▸ **Document passage**
┌──
Painting by Léon Cogniet

Scenes of July 1830 (French: Scène de Juillet 1830) is an oil painting by the French artist Léon Cogniet, from 1830. Today the painting is in the collection of the Musée des Beaux-Arts, in Orléans.

==History and description==
It symbolically depicts the July Revolution of 1830 which led to the downfall of Charles X and the House of Bourbon. Cogniet uses three flags to demonstrate the overthrow of the government. On the left is the Royalist banner featuring fleur-de-lis on a white background. On the second the royalist emblem of the flag has been shot away, leaving the blue sky
gaping behind it. In the third the right portion of the flag is soaked in the blood of the martyrs of the revolution, giving it the appearance of the French tricolour. The flags symbolically represent the changing of regimens and the lives lost in several revolutions. It is also known by the alternative title Les Drapeaux.

The tricolour was strongly associated with the French Revolution and the Napoleonic era and had been suppressed during the Restoration period. The new July Monarchy of Louis Philippe I adopted the tricolour as the national flag once more.

Although a number of paintings of the July Revolution were displayed at the Salon of 1831 in Paris, this was not amongst them.

==Bibliography==
- Brown, Marilyn R. The Gamin de Paris in Nineteenth-Century Visual Culture: Delacroix, Hugo, and the French Social Imaginary. Taylor & Francis, 2017.
- Fortescue, William. France and 1848: The End of Monarchy. Psychology Press, 2005.
- Pastoureau, Michel. Red: The History of a Color. Princeton University Press, 2017.
└──
▸ **Directions**
List every work cited in the bibliography of the passage on the painting Scenes of July 1830, giving each author and title.

▸ **Records supplied**
┌──
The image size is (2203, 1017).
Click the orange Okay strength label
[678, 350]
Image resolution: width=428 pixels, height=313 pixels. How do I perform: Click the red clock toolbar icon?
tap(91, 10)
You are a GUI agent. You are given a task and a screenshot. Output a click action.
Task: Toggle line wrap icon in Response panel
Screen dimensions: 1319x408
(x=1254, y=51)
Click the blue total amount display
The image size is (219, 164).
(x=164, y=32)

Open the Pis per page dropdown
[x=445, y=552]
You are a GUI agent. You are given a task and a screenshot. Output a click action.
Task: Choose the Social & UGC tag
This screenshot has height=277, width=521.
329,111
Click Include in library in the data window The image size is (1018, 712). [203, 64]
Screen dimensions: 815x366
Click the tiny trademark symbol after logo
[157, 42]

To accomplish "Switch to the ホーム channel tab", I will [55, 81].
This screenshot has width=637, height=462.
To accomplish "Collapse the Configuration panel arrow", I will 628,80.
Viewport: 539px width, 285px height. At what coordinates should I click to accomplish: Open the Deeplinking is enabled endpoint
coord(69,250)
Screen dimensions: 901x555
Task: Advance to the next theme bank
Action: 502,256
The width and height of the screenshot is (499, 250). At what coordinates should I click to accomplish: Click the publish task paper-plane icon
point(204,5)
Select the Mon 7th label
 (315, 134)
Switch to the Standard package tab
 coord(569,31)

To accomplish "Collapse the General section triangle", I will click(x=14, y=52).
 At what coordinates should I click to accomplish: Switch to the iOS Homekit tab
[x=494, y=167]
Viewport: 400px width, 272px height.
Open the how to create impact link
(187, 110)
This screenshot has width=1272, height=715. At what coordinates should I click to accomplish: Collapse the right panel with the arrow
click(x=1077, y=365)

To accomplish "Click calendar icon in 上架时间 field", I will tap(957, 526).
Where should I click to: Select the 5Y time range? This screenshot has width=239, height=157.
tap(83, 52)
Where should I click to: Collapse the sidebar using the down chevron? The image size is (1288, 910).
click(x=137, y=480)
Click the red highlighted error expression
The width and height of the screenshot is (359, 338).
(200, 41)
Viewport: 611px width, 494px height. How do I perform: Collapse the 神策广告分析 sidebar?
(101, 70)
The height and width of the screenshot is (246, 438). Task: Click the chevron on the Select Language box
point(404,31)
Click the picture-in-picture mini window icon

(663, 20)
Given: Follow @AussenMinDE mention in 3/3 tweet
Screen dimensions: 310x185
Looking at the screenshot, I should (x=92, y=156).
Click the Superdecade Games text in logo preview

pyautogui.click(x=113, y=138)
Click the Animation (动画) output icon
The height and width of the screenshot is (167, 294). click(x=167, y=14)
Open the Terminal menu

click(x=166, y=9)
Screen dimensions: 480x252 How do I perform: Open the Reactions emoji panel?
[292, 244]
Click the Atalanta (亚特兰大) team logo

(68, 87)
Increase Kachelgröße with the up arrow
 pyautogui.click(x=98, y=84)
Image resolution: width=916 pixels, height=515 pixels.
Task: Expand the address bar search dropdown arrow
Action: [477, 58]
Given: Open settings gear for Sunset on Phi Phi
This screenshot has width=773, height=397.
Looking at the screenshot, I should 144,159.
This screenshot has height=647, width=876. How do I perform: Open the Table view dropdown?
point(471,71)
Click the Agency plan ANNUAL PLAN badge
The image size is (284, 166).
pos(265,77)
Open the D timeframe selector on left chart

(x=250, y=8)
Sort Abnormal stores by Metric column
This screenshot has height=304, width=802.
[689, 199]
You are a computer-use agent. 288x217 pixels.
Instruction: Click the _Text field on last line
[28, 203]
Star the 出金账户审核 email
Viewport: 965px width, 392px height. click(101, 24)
└──
▸ **Solution to this exercise**
- Marilyn R. Brown, The Gamin de Paris in Nineteenth-Century Visual Culture: Delacroix, Hugo, and the French Social Imaginary
- William Fortescue, France and 1848: The End of Monarchy
- Michel Pastoureau, Red: The History of a Color